9 YouTube tips and tricks for teachers

These tips are great for supplementing your own flipped videos uploaded to YouTube or other videos you use in class i.e. Khan Academy.

  1. Tubechop – This site allows you to choose a specific start and end point for a YouTube clip. This is great for reviewing parts of videos in lessons, differentiating clips for students and editing longer videos. I use a one minute per grade guideline (i.e. Grade 5 students should not watch clips of more than 5 minutes) in order to keep instructions short, sweet and specific.
  2. ViewPure– All the great YouTube video goodness minus all the ads and links. I have it on my Internet Explorer+Firefox toolbars for easy use.
  3. Hyperlink to specific point in a video
    1. “It’s possible to link directly to a specific point in a YouTube video. Play the video, and keep an eye on the white blob that moves along the timeline below the video, (the thing you drag to move forwards/back through the video). When you get to the point in the video that you want to jump to, right click on the blob and choose “copy video URL at current time”.

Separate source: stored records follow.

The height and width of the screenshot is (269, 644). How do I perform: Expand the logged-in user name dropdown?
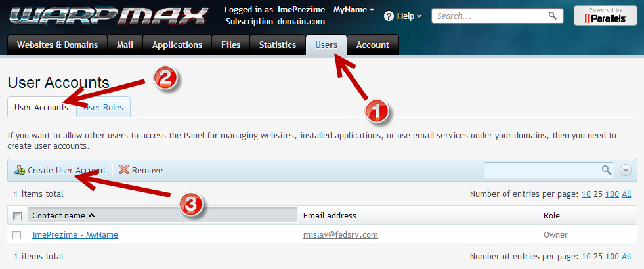(x=300, y=10)
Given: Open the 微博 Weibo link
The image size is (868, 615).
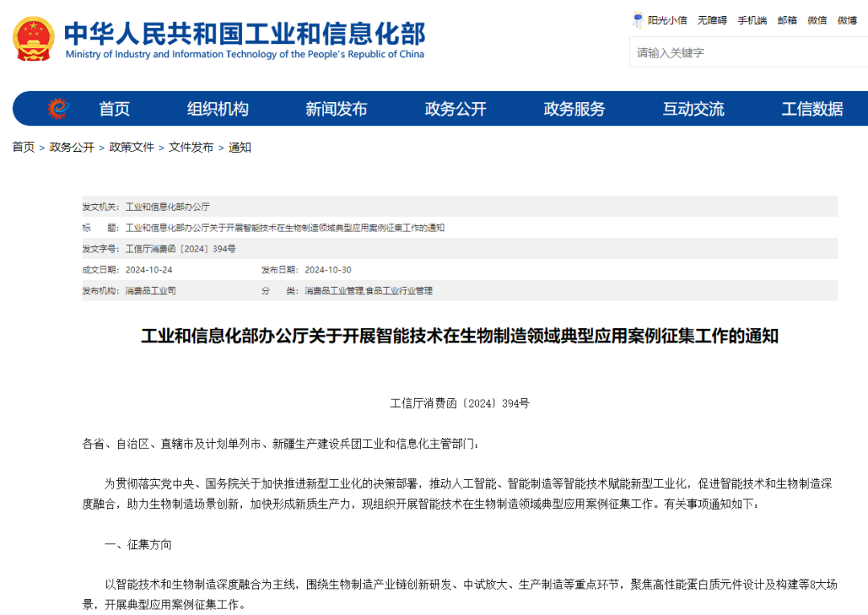Looking at the screenshot, I should click(x=847, y=21).
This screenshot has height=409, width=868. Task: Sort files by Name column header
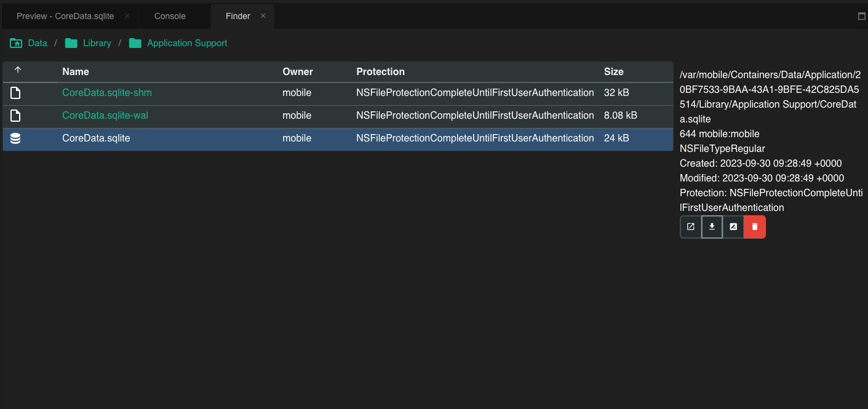pyautogui.click(x=76, y=71)
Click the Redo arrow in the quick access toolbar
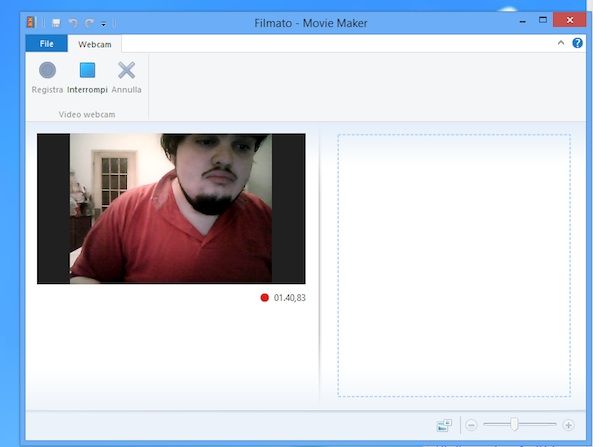This screenshot has height=447, width=610. 88,22
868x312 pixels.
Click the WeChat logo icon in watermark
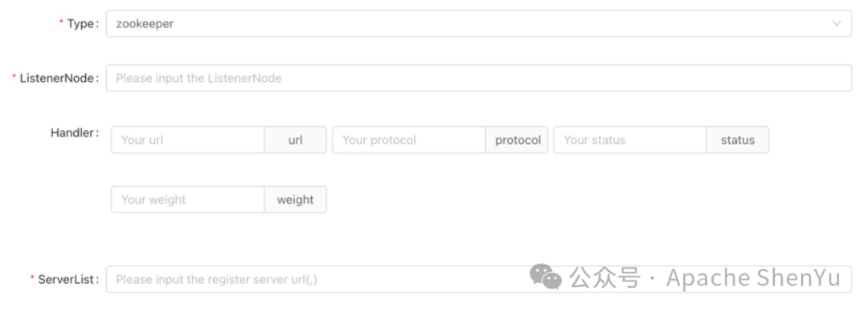(x=545, y=276)
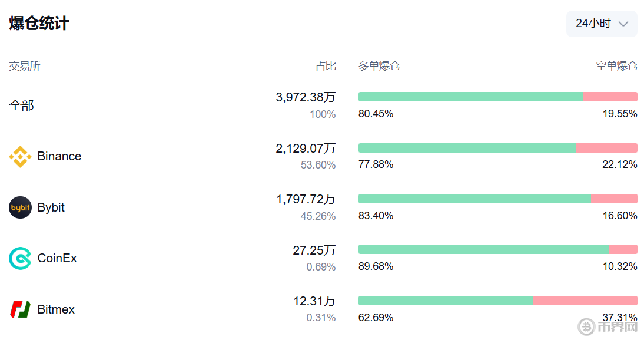Click the green long bar for 全部

(470, 97)
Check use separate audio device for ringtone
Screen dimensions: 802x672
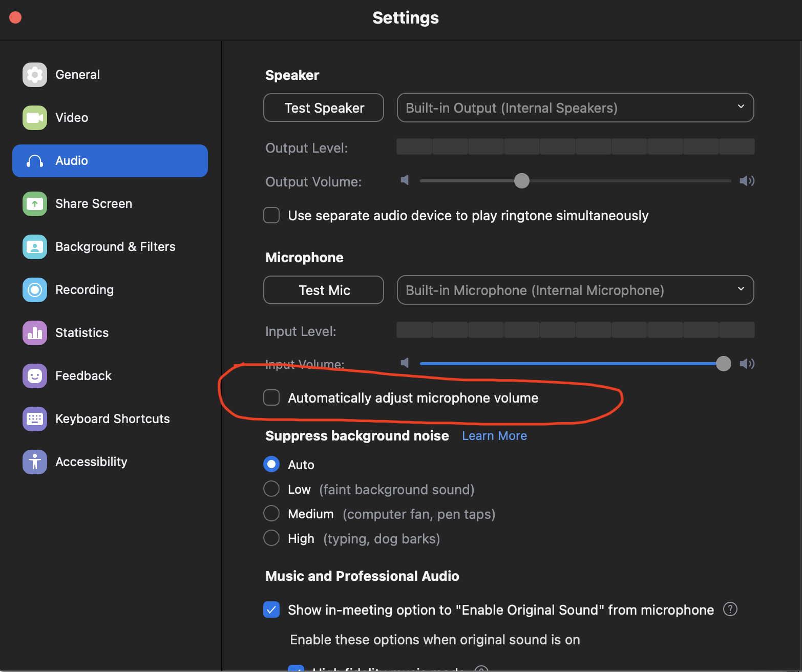(271, 215)
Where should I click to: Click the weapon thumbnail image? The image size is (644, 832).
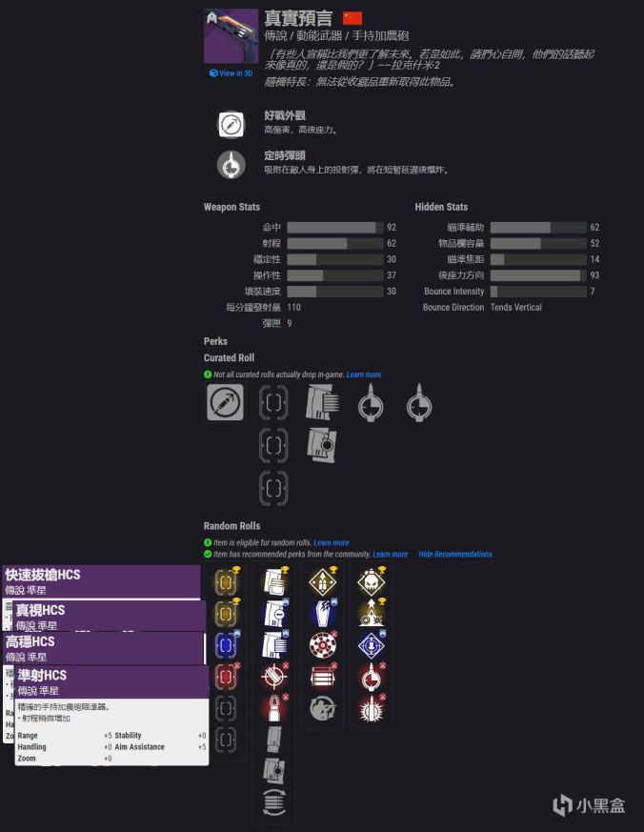(231, 36)
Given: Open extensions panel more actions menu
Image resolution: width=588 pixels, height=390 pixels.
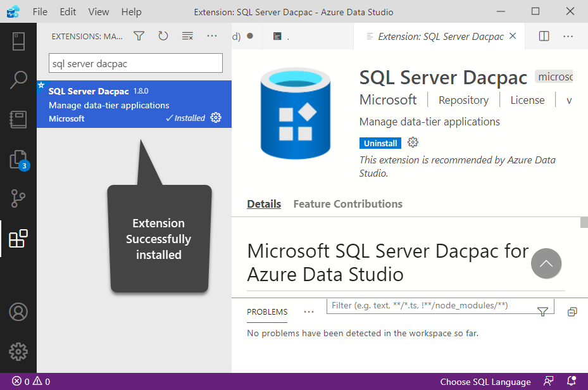Looking at the screenshot, I should tap(212, 36).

If you now use this link as a hyperlink in your IWB software or PowerPoint, the video will start playing at the point that you chose.”

Number 3 was from this site

4. Video Notes – a very useful web app that allows you to create and save notes with a YouTube clip. Perfect for teachers and students in the flipped class and saves nicely with Google Drive too. Here’s the URL since it is not a top link from a web search. http://www.videonot.es/

5. Tubesnack – Create a playlist of YouTube videos. Great for a collection of clips on a particular theme or topic. Share by URL or embed in a website or LMS like Blackboard

6. YouTube to .mp3 converter – Sometimes you just need the audio of a particular clip, this site helps you convert your video clip into audio. Shout out to language and music teachers on this one but all teachers will benefit from another nice handy tool for YouTube.

7. Watch2gether

It ,as its name implies , allows its users to watch YouTube videos simultaneously. You can now share and enjoy YouTube videos with your colleagues (and students) in real time on their devices.

8. EmbedPlus

EmbedPlus enables its users to start their videos at a chosen time , skip self-defined chapters, and add captions and annotations

9. Tubesnack – Enables you to build a YouTube playlist of videos on particular theme or topic.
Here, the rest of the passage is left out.